Indonesia’s GDP Misses Estimates, Growing Least Since 2009Novrida Manurung
Indonesia’s economic growth missed analysts’ estimates last quarter, weakening to the slowest pace since 2009 after interest-rate increases last year curbed investment and a mineral-ore ban hurt the mining industry.
Gross domestic product rose 5.21 percent in the three months ended March 31 from a year earlier, the Central Bureau of Statistics said in Jakarta today. That compared with a median estimate of 5.59 percent in a Bloomberg survey of 15 economists.
The government last month said it plans to cut its budget forecast for GDP growth in 2014 to 5.8 percent from an earlier assumption of 6 percent. The most aggressive rate-tightening cycle in eight years in 2013 helped rein in a current-account gap and cooled inflation in Southeast Asia’s largest economy.
“Tight monetary policy, along with weak demand for commodity exports, will prevent a bounce-back to the 6 percent-plus growth rates that not long ago looked like the norm,” Daniel Martin, a Singapore-based economist at Capital Economics Asia Pte, wrote in an e-mail after the data.

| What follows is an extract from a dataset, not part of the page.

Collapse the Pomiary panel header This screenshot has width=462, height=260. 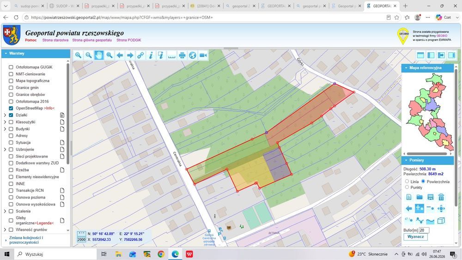click(428, 160)
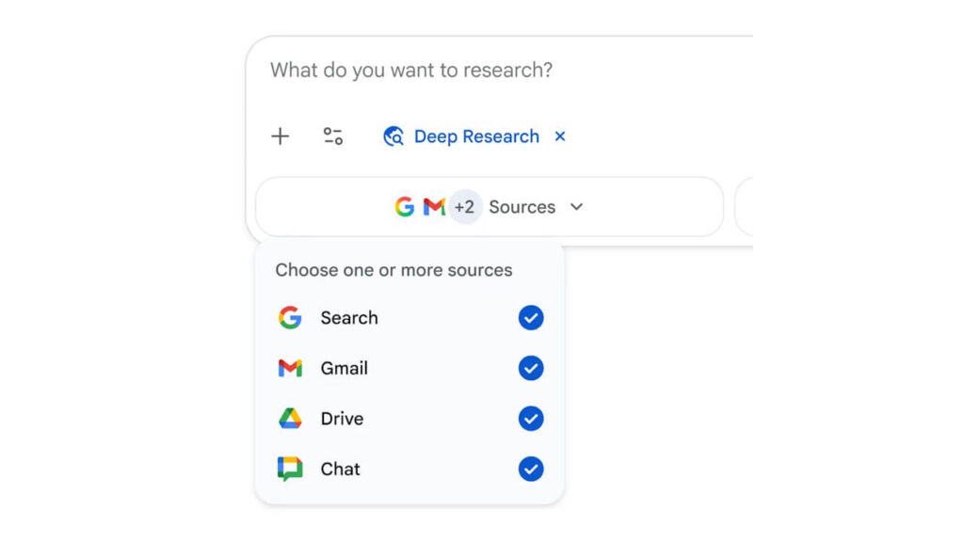This screenshot has width=964, height=542.
Task: Collapse the source picker via Sources
Action: (x=522, y=207)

The rupiah traded little changed at 11,518 per dollar at 16:42 p.m. in Jakarta, according to prices from local banks. It’s the biggest gainer this year among widely-traded Asian currencies tracked by Bloomberg. One-month rupiah forwards and the Jakarta Composite Index both pared gains after the data.
Indonesia’s GDP rose 0.95 percent last quarter from the previous three months. That compared with a median estimate for 1.33 percent growth in a Bloomberg survey.

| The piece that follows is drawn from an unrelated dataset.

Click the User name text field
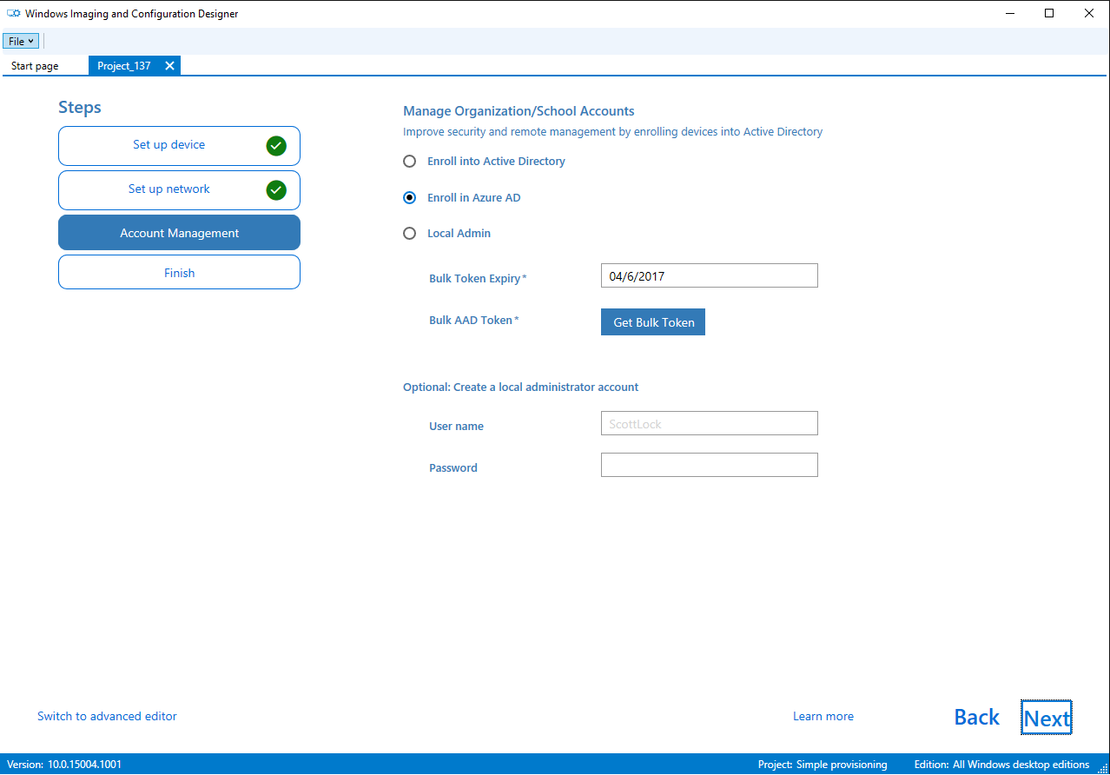Screen dimensions: 1110x775 click(x=709, y=423)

Mining and quarrying in the first quarter contracted 3.57 percent from the previous three months and 0.38 percent from a year earlier, the agency said. Indonesia, the world’s biggest shipper of mined nickel, banned exports of raw mineral ores from Jan. 12.
China’s economic slowdown is weighing on the outlook for Indonesia’s exports even as the trade balance improves, Finance Minister Chatib Basri said May 2 in an interview with Bloomberg News in Astana, Kazakhstan, where he was attending the Asian Development Bank’s annual meeting.

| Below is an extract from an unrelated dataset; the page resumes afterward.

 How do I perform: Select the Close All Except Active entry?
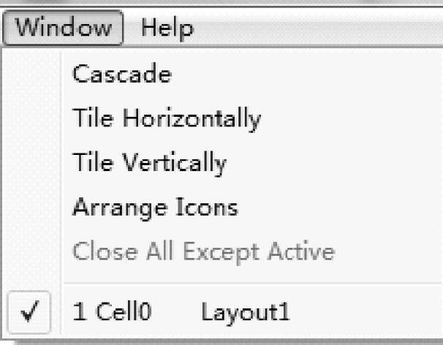pos(203,252)
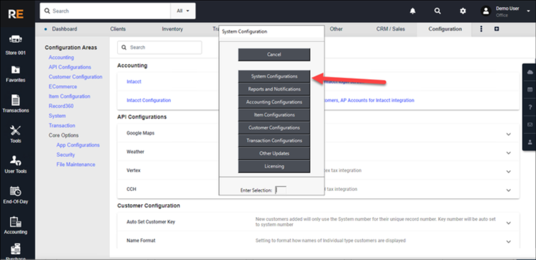Screen dimensions: 536x260
Task: Open the Item Configuration sidebar link
Action: point(69,96)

Investment in the first quarter grew 14.6 percent from a year earlier, slower than last year’s 27 percent, government data showed on April 24. The country’s Financial Services Authority has a bank lending target of about 16 percent to 17 percent for 2014, compared with 22 percent last year, Chairman Muliaman Hadad said on April 4.
Household consumption grew 5.61 percent from a year earlier, the statistics agency said.
“The one bright spot for the economy is likely to be consumer spending,” Martin said.